The visit comes at what some observers have called the ‘lowest-point’ in China’s relationship with allied nations, since President Richard Nixon moved to normalise relations with the communist country in 1972.

China has refused to condemn Russia’s invasion of Ukraine, with President Xi even going so far as to bring forward a state visit to the Kremlin to meet with Vladimir Putin, just days after the International Criminal Courts issued an arrest warrant for the Russian president on charges of genocide.

Beijing last week condemned the signing of the AUKUS deal, in which the UK and USA will provide Australia with nuclear powered submarines to patrol Australia’s waters, and a new U.S. security services report which pinned the Covid-19 pandemic on an accidental leak from a lab in China’s Wuhan region.

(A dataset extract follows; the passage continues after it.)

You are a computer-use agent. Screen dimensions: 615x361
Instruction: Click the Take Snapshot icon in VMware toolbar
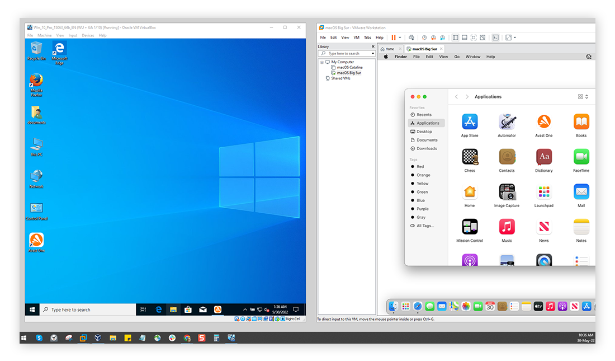pyautogui.click(x=424, y=37)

“I intend to raise New Zealand’s concerns about key regional and global security challenges, including the illegal Russian invasion of Ukraine.” Mahuta said Monday.

“I will continue to advocate for approaches and outcomes that reflect New Zealand’s interests and values, including on human rights.”

China is Aotearoa’s largest trading partner and during her two days in Beijing, Mahuta will also meet with a range of business leaders and take part in a breakfast roundtable of prominent female leaders.

“This visit provides an opportunity to have a constructive discussion across a broad range of areas - both where our interests and values align, like that of climate change, and where they differ,” Nanaia Mahuta said.